Extracted records
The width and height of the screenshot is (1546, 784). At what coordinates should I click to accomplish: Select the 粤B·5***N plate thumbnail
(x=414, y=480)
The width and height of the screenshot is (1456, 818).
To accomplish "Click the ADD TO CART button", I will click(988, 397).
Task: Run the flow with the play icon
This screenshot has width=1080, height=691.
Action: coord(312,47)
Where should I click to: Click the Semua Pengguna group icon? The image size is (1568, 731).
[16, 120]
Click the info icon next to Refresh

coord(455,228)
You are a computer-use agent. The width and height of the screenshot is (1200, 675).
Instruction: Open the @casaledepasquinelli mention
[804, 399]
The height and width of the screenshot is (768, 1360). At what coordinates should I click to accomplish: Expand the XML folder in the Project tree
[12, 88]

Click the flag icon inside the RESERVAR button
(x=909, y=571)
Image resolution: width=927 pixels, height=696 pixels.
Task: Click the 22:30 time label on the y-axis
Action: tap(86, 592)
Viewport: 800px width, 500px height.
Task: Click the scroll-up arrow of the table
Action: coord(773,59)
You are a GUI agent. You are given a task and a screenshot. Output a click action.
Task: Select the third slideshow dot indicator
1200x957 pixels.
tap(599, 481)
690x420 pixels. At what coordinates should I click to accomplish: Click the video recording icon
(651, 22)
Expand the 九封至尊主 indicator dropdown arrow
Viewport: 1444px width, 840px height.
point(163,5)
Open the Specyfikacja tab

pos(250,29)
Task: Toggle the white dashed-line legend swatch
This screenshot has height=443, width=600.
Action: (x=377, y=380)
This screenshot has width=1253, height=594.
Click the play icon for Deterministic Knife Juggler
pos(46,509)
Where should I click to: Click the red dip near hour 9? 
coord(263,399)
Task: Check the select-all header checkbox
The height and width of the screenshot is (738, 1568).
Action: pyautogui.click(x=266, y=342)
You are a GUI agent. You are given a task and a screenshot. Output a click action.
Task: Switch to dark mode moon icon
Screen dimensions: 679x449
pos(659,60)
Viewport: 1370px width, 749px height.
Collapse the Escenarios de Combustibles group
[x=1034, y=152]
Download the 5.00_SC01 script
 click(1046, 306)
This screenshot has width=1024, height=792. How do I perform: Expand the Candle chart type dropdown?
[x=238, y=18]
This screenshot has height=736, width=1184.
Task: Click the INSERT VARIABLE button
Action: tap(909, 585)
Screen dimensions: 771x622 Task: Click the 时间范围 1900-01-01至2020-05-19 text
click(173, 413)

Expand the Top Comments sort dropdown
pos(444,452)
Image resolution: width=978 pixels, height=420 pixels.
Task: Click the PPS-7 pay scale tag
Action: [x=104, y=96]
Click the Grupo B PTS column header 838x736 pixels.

◆ **Activity**: Would you return each entry exactly as it reads?

◆ **Task solution**:
The width and height of the screenshot is (1546, 784). At what coordinates should I click to accomplish: Select the 粤B·5***N plate thumbnail
(x=414, y=480)
The width and height of the screenshot is (1456, 818).
To accomplish "Click the ADD TO CART button", I will click(988, 397).
Task: Run the flow with the play icon
This screenshot has width=1080, height=691.
Action: coord(312,47)
Where should I click to: Click the Semua Pengguna group icon? The image size is (1568, 731).
[16, 120]
Click the info icon next to Refresh

coord(455,228)
You are a computer-use agent. The width and height of the screenshot is (1200, 675).
Instruction: Open the @casaledepasquinelli mention
[804, 399]
The height and width of the screenshot is (768, 1360). At what coordinates should I click to accomplish: Expand the XML folder in the Project tree
[12, 88]

Click the flag icon inside the RESERVAR button
(x=909, y=571)
Image resolution: width=927 pixels, height=696 pixels.
Task: Click the 22:30 time label on the y-axis
Action: tap(86, 592)
Viewport: 800px width, 500px height.
Task: Click the scroll-up arrow of the table
Action: coord(773,59)
You are a GUI agent. You are given a task and a screenshot. Output a click action.
Task: Select the third slideshow dot indicator
1200x957 pixels.
tap(599, 481)
690x420 pixels. At what coordinates should I click to accomplish: Click the video recording icon
(651, 22)
Expand the 九封至尊主 indicator dropdown arrow
Viewport: 1444px width, 840px height.
point(163,5)
Open the Specyfikacja tab

pos(250,29)
Task: Toggle the white dashed-line legend swatch
This screenshot has height=443, width=600.
Action: (x=377, y=380)
This screenshot has width=1253, height=594.
Click the play icon for Deterministic Knife Juggler
pos(46,509)
Where should I click to: Click the red dip near hour 9? 
coord(263,399)
Task: Check the select-all header checkbox
The height and width of the screenshot is (738, 1568).
Action: pyautogui.click(x=266, y=342)
You are a GUI agent. You are given a task and a screenshot. Output a click action.
Task: Switch to dark mode moon icon
Screen dimensions: 679x449
pos(659,60)
Viewport: 1370px width, 749px height.
Collapse the Escenarios de Combustibles group
[x=1034, y=152]
Download the 5.00_SC01 script
 click(1046, 306)
This screenshot has width=1024, height=792. How do I perform: Expand the Candle chart type dropdown?
[x=238, y=18]
This screenshot has height=736, width=1184.
Task: Click the INSERT VARIABLE button
Action: tap(909, 585)
Screen dimensions: 771x622 Task: Click the 时间范围 1900-01-01至2020-05-19 text
click(173, 413)

Expand the Top Comments sort dropdown
pos(444,452)
Image resolution: width=978 pixels, height=420 pixels.
Task: Click the PPS-7 pay scale tag
Action: [x=104, y=96]
Click the Grupo B PTS column header 838x736 pixels.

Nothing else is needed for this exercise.